[EcoDebate] A população da China era de 551 milhões de habitantes em 1950, enquanto a população de todo o continente africano era de 230 milhões de habitantes. Ou seja, a China tinha uma população 2,4 vezes maior do que a da África, segundo a divisão de população da ONU. No início do governo comunista que chegou ao poder em 1949, a fecundidade começou a cair ligeiramente, mas durante a Revolução Cultural (quando houve desorganização de toda a economia e, em especial do setor de saúde) a fecundidade voltou a subir. Em 1970 a população da China era de 815 milhões e a da África de 368 milhões, portanto, ainda havia 2,2 chineses para cada africano.
Mas esta relação começou a mudar rapidamente já nos anos de 1970. Na África, a mortalidade infantil caiu de 180 por mil em 1950-55 para 79 por mil em 2005-10, enquanto as taxas de fecundidade cairam apenas de 6,6 filhos para 6,1 filhos por mulher entre 1950 e 1990. O resultado é que o ritmo de crescimento populacional africano se acelerou de 2,1% ao ano no quinquênio 1950-55, para 2,8% ao ano em 1980-85 e 2,3% ao ano em 2005-10.
Já na China, no iníco dos anos 70 – ainda na época de Mao Tsé-Tung – o governo adotou uma política para incentivar a a redução do número de nascimentos por meio de três objetivos: a) uma fecundidade menor, b) retardar o nascimento do primeiro filho e c) aumentar o espaçamento entre os nascimentos (fewer, later, longer). Mas a política de controle da natalidade mais draconia já adotada no mundo começou em 1979, determinando que cada casal só poderia ter um filho (política de filho único). O resultado é que a população continuou crescendo apenas porque a estrutura etária era jovem (crescimento pela inércia demográfica), mas o ritmo de incremento tem se desacelerado rapidamente e a população deve começar a diminuir antes de 2030.
Devido às diferenças nas taxas de fecundidade, o ritmo de crescimento demográfico será completamente diferente entre a África e a China no século XXI. Em 2025, a população da África com 1,42 bilhão de habitantes será maior do que a população da China com 1,39 bilhão de habitantes. Segundo a projeção média da ONU, a população da China vai cair para 941 milhões de habitantes em 2100 e a população da África deve alcançar 3,57 bilhões de habitantes. Portanto, o continente africano terá uma população quase 4 vezes maior do que a da China, no final do século XXI (isto supondo que a fecundidade cai na África).
A pressão ambiental vai ser muito grande. A China, mesmo com a população em declínio deve apresentar muito crescimento econômico com grande aumento do consumo. Na África, a combinação de crescimento econômico com crescimento desigual do consumo pode provocar uma situação de agravamento da pobreza social e ambiental. Portanto, mesmo com enormes diferenças do ritmo de crescimento populacional os desafios serão enormes para ambos.

* _Listagem_
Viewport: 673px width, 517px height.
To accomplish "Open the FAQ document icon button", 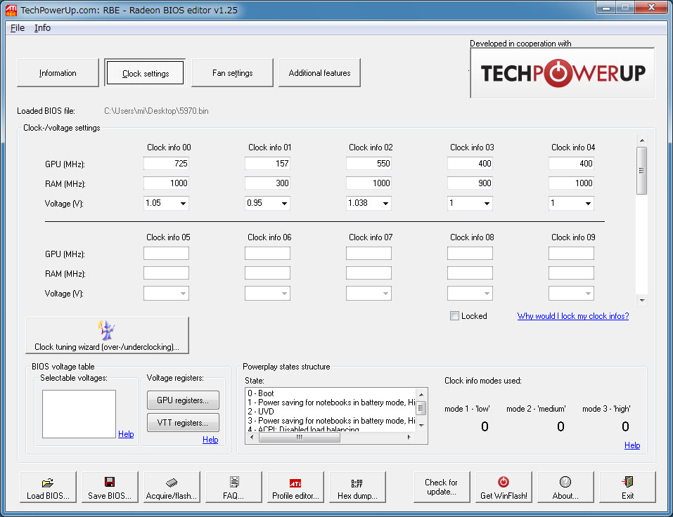I will [x=233, y=483].
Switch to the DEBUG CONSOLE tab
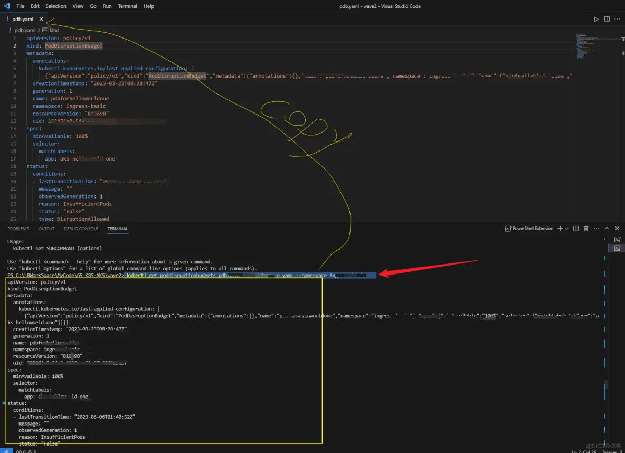The image size is (625, 453). [x=81, y=229]
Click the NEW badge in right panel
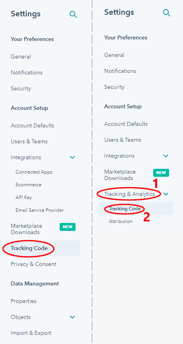This screenshot has height=344, width=183. coord(161,173)
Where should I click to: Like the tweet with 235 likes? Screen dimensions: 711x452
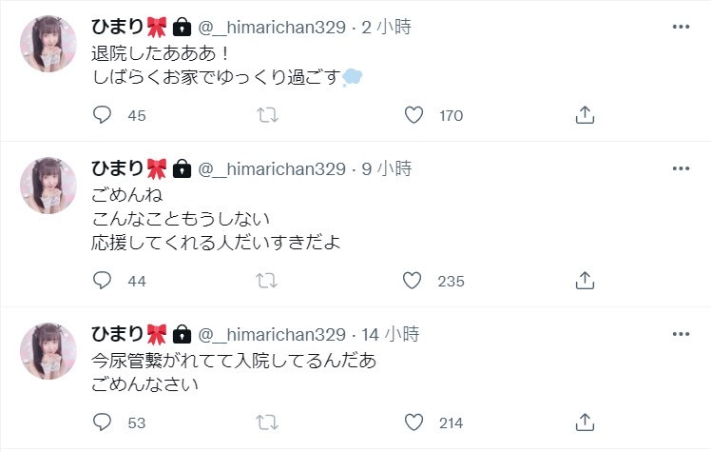pyautogui.click(x=413, y=281)
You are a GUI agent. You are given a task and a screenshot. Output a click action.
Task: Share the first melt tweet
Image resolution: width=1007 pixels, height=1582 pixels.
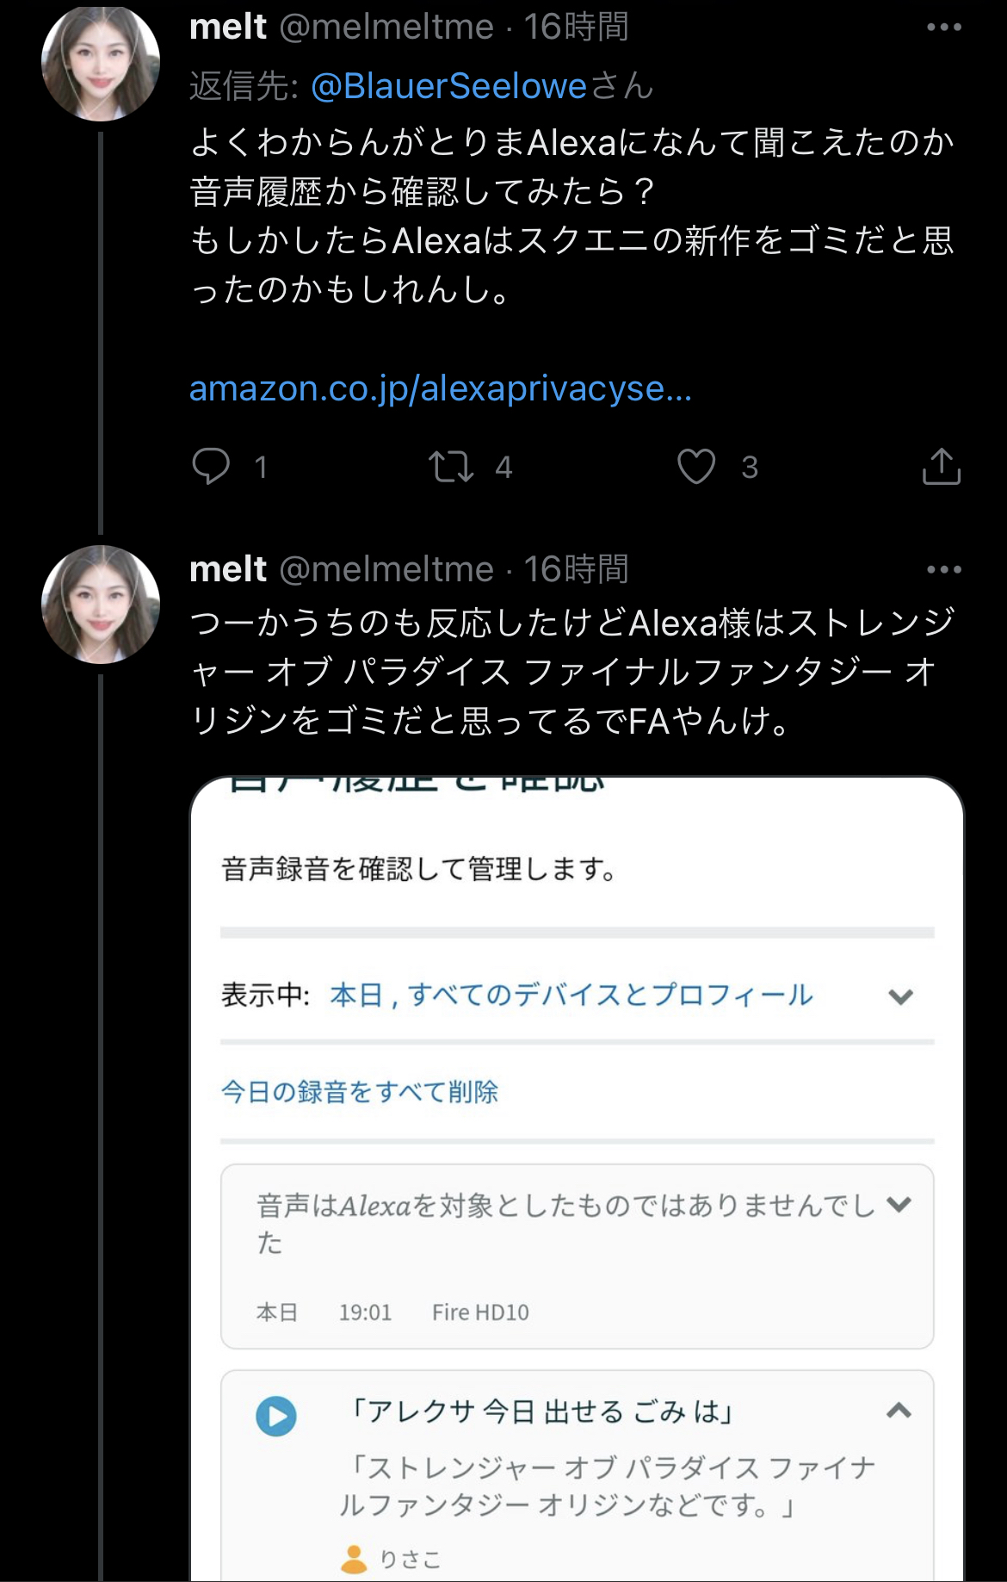pos(941,466)
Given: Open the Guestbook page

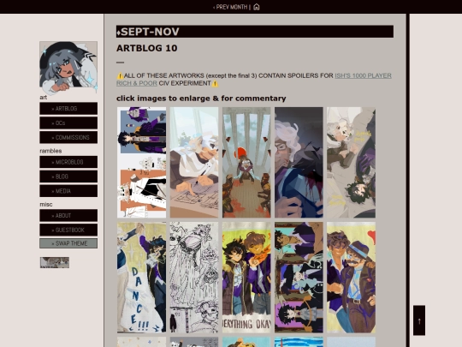Looking at the screenshot, I should (x=68, y=230).
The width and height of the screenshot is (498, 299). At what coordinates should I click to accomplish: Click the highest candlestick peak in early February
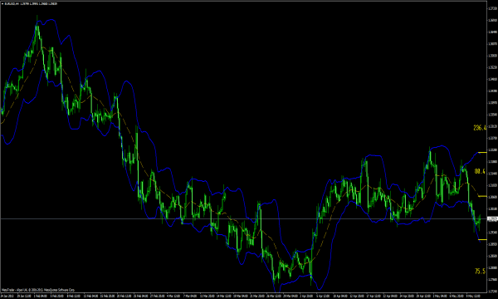click(37, 17)
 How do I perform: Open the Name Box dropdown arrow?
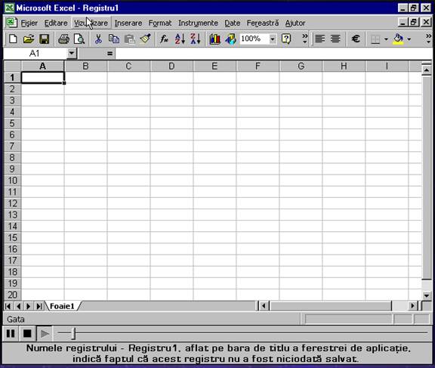tap(71, 53)
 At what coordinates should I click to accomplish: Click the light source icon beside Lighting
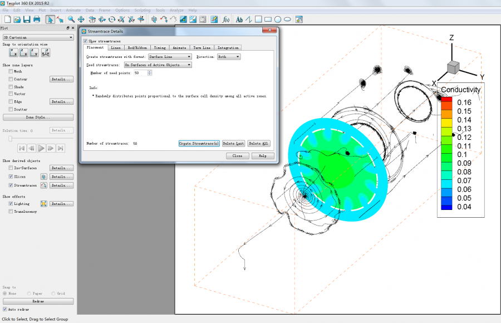point(43,204)
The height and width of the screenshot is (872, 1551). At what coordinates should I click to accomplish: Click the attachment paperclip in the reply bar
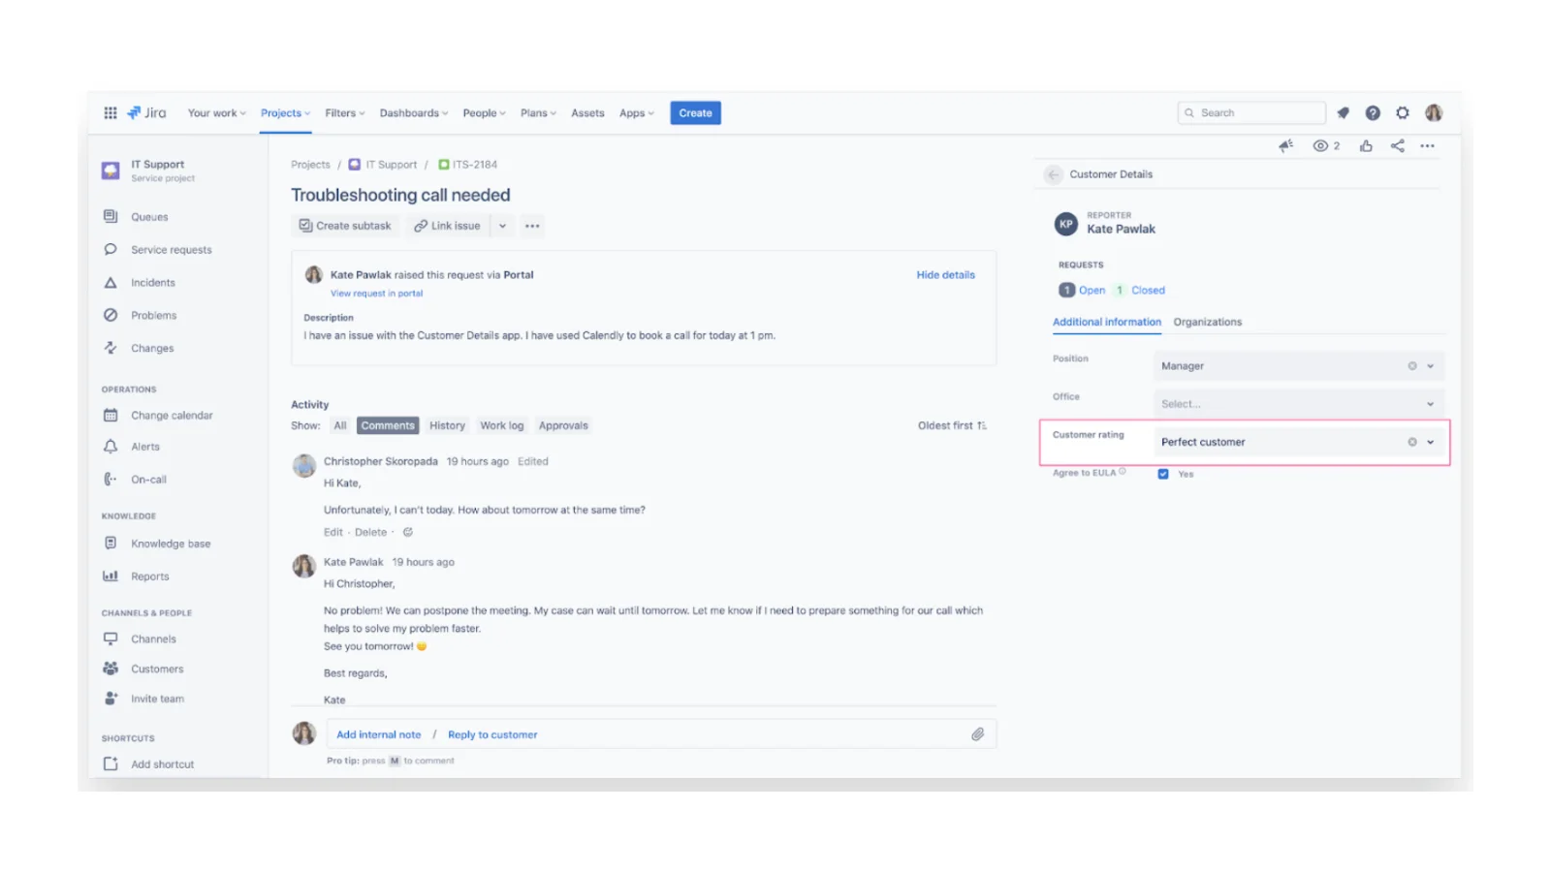(979, 733)
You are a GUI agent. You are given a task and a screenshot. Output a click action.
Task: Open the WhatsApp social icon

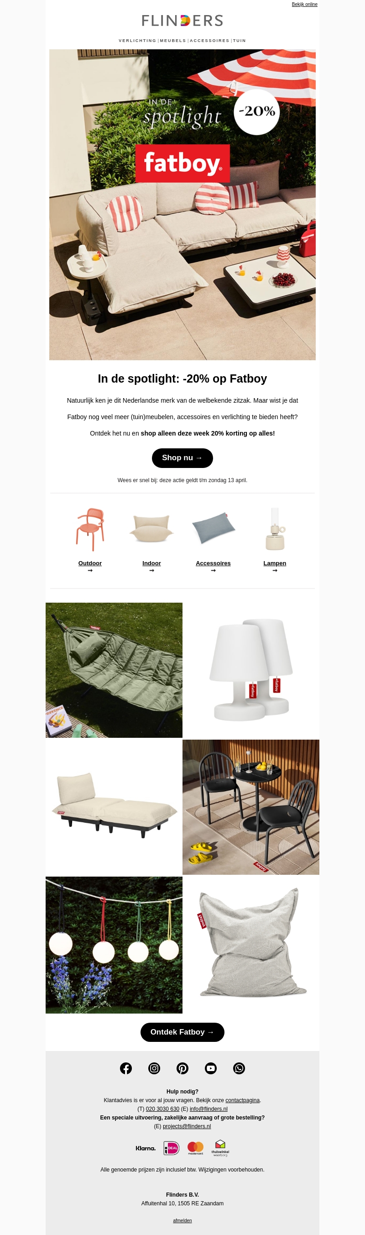[239, 1068]
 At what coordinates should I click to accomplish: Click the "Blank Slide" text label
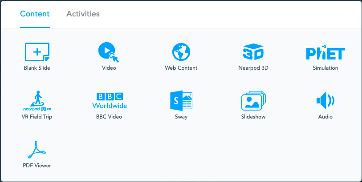[37, 68]
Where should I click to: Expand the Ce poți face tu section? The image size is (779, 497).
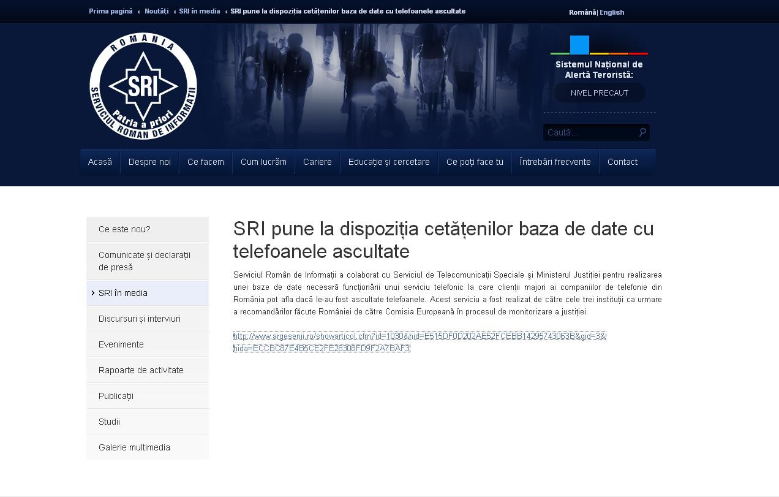(x=475, y=161)
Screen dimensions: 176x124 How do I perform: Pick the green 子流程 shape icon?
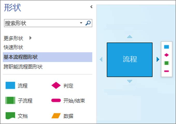[x=10, y=100]
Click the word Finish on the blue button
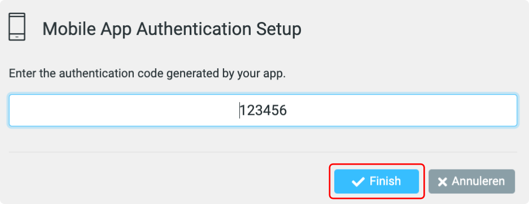 pos(385,181)
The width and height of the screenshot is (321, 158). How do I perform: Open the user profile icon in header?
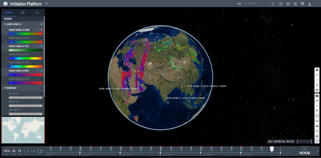(309, 4)
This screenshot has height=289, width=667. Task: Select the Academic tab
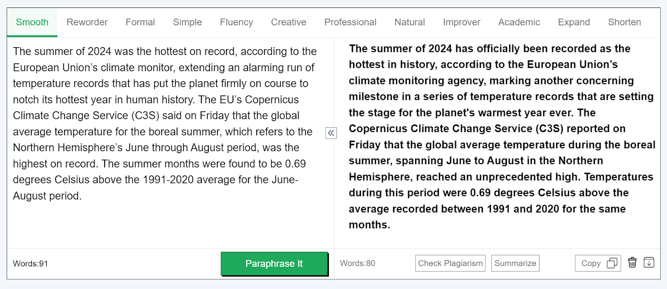tap(519, 22)
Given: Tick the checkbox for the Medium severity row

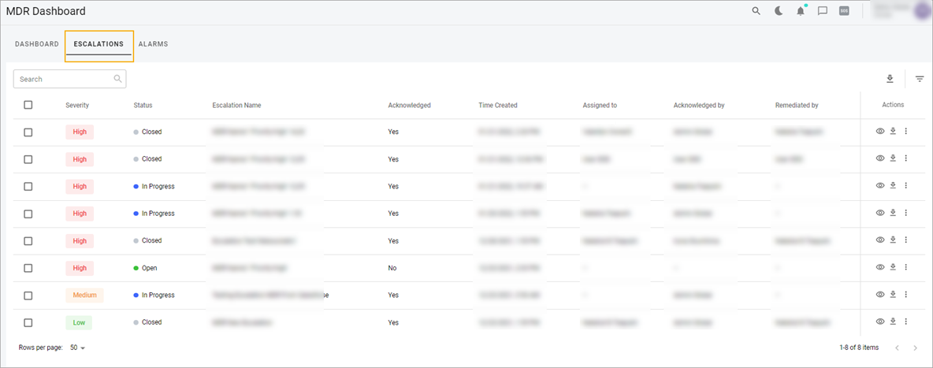Looking at the screenshot, I should 28,296.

* _Tarefas a realizar_
1. Apresente em formato CSV de duas colunas, intituladas "pedido" e "resposta", os registros que começam na linha que contém "Given: Tick the" e seguem até o fim dos registros. Inclua uma linha por pedido, com cada campo entre aspas, e substitua as quebras de linha por espaços, omitindo as imagens.
2. Redija a continuação do excerto sobre o crescimento populacional da China e da África a partir do ponto em que ele se encerra.
O excerto e os registros constituem materiais independentes entre si.

* _Respostas por tarefa_
1.
pedido,resposta
"Given: Tick the checkbox for the Medium severity row","Looking at the screenshot, I should 28,296."

2.
Estas diferenças na dinâmica demográfica são reflexo das diferenças no padrão reprodutivo. Enquanto a China tem uma política autoritária e rígida de controle da natalidade, a maior parte da África (com exceção do Norte da África e a África do Sul) possuem uma carência muito grande de serviços de saúde reprodutiva e de acesso aos métodos contraceptivos. Ou seja, um tem acesso forçado e o outro tem falta de acesso.
Na China, o ativista cego Chen Guangcheng escapou de sete anos de prisão e de maus-tratos por defender as mulheres forçadas a realizar abortos e esterilizações impostas pelo governo comunista de partido único. Na ideologia do partido, a política de filho único é uma forma de combater as posturas colonialistas e imperialistas das potências ocidentais.
Mas na prática, a China desrespeita os direitos reprodutivos e está tendo de lidar com um grande desequilíbrio na razão de sexo, pois como a população tem preferência por filhos do sexo masculino, exite muito fetocídio feminino (e femicídio), tendo como resultado um superávit de 52 milhões de homens a mais do que mulheres. Na idade de casar, o excesso de homens (ou a falta de mulheres) torna inviável todos encontrarem uma parceira para casamento. Não é raro homens comprarem ou sequestrarem uma esposa, reforçando as desigualdades de gênero no país.
Já na África, a situação é oposta, pois existe carência de serviços de saúde sexual e reprodutiva e falta de acesso aos métodos contraceptivos. Também falta autonomia para as mulheres que, em geral, são vítimas de forças conservadoras e do fundamentalismo religioso que defendem posições pro-natalistas para continuar perpetrando os privilégios do patriarcalismo. Evidentemente, o alto crescimento populacional, as famílias numerosas e a falta de direitos humanos em geral e, em especial, para as mulheres dificultam a luta pela erradicação da pobreza e a favor de um desenvolvimento humano e sustentável.
No mundo existem 215 milhões de mulheres sem acesso aos meios de regulação da fecundidade, a maioria na África Sub-Saariana, segundo a Organização Mundial de Saúde. A China tem excesso de intervenção e a África tem falta de participacão do Estado na oferta de serviços de saúde reprodutiva universal. Ambos estão desrespeitando os acordos internacionais que tratam dos direitos sexuais e reprodutivos. A China precisa colocar um fim à política do filho único e dar liberdade de escolha para a população, especialmente porque não existe qualquer perigo de exploção demográfica, já que a população da China vai diminuir de tamanho ao longo do século XXI. Já a África precisa oferecer serviços universais de saúde reprodutiva para que as taxas de fecundidade continuem caindo e a região possa colher os frutos do bônus demográfico para ajudar na redução da pobreza.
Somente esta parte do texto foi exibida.